SOURCE TEXT:
┌──

It Was Mobile Marketing Before It Became Experiential Marketing

We want our name back!  Marketing is a broad term in business. It refers to everything from advertising and public relations to branding, pricing, point of sale, packaging, interactive, mobile marketing and mobile marketing. Yes, I said mobile marketing twice. You will recall when teams of brand ambassadors hit the road in branded vehicles dressed in logoed polo shirts bound for events and public places to sample everything from beer to hand tools – marketing professionals called it “Mobile Marketing”. The name made sense to people, it worked, it was clear, simple, and descriptive – it made sense for what we at Pro Motion inc. do as a company.

Mobile Marketing was the ubiquitous identifier by which marketers referred to our slice of the marketing pie. It made for an easy elevator speech… “Yes, we’re in Mobile Marketing – you know, sampling, street teams and branded vehicles.” People got it without skipping a beat and usually asked a series of fairly well informed questions and we were off and running. “Mobile Marketing” ruled – we had arrived!

But while we were actively engaged in Mobile Marketing for brands like Budweiser, CNN, BOSCH and Tonka at events and gatherings in Boston, New York, Chicago, Atlanta, Dallas and Los Angeles, dark clouds were gathering on the cellular technology horizon. As it was happening it seemed benign enough – mobile phones were gaining market share, PDA and phone technologies were converging and companies were starting to use the new and growing technology as a platform for marketing. But in reality the cellular marketing industry was coveting something that was not theirs and they were going to take it. They decided they needed a name to describe marketing with cellular phone technologies. Rather than use a contemporary term like “Cellular Marketing”, or “PDA Marketing” they came up with “Mobile Marketing”. No due-diligence, no research not even a Google Search – if they had they would have found out. HEY! It’s taken, go find your own industry name!

└──

SUPPLIED INFORMATION:

┌──

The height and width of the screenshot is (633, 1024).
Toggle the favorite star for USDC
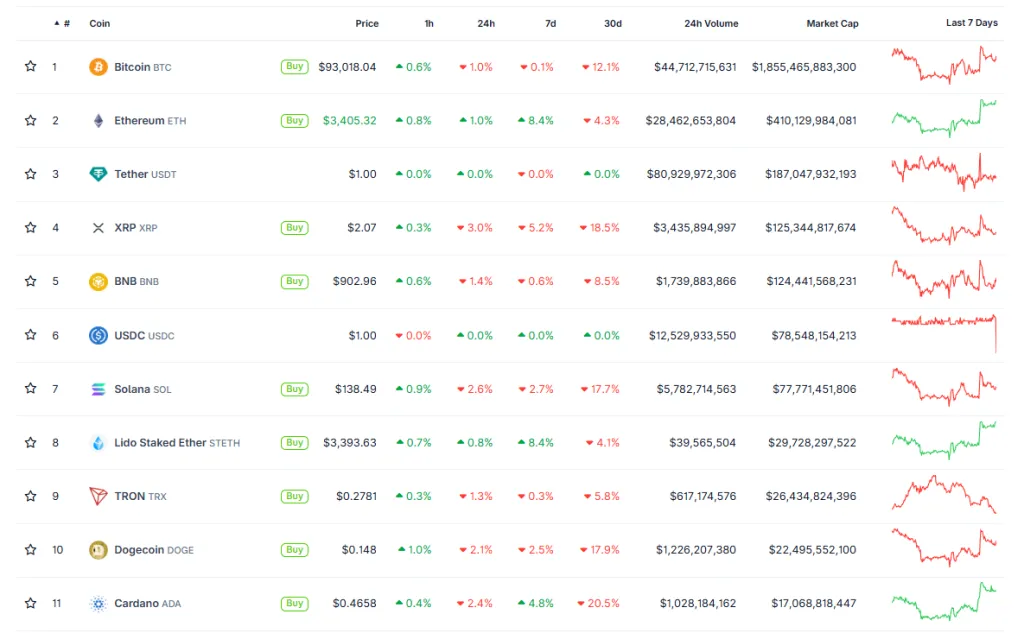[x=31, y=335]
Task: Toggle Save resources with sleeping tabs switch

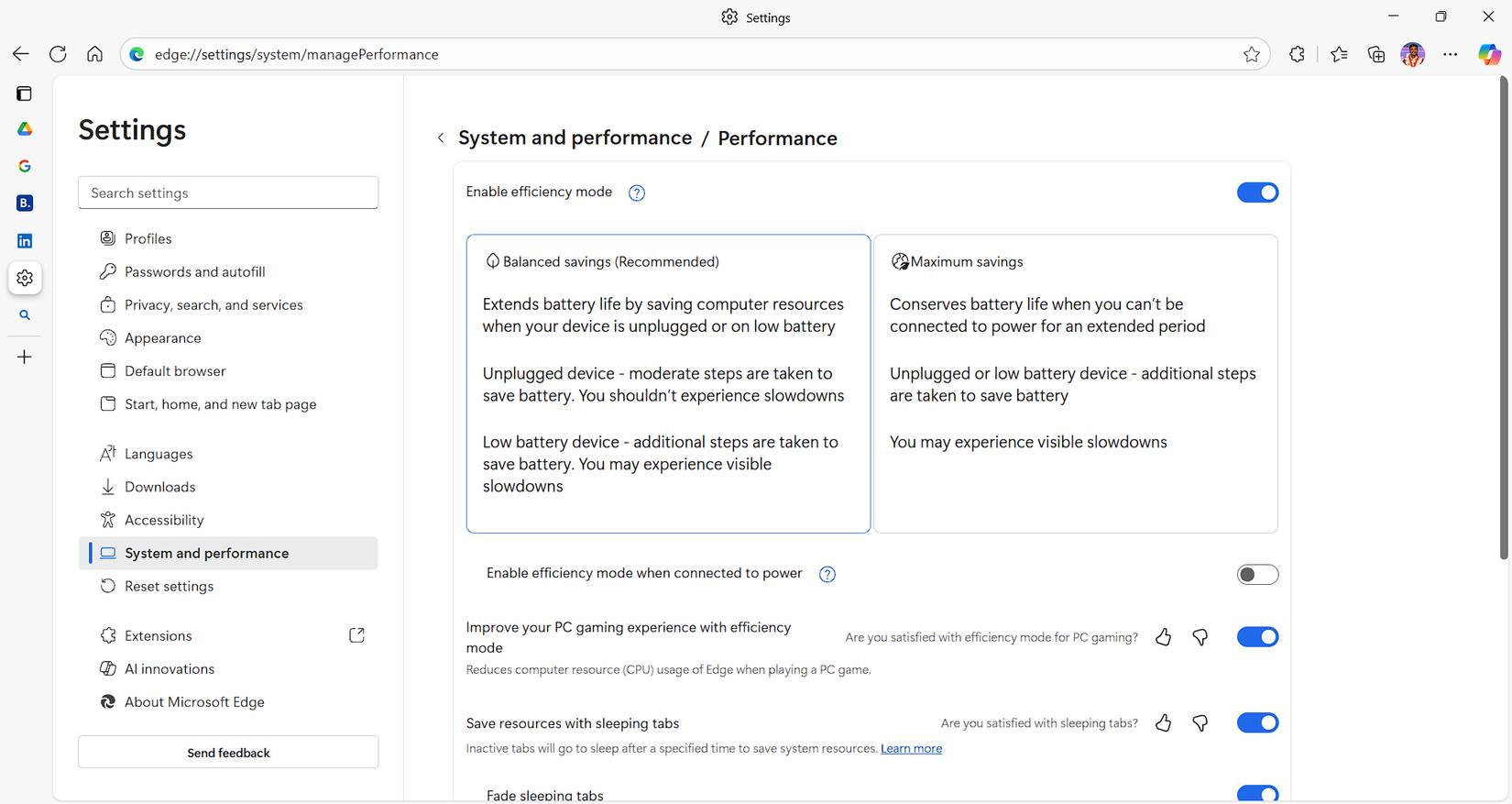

└──

EXERCISE INSTRUCTIONS:
Translate this sentence from the mobile marketing text into Spanish: "Mobile Marketing was the ubiquitous identifier by which marketers referred to our slice of the marketing pie." Draw only on the mobile marketing text, not on the lines.

FINAL RESULT:
El marketing móvil era el identificador omnipresente con el que los especialistas en marketing se referían a nuestra porción del pastel del marketing.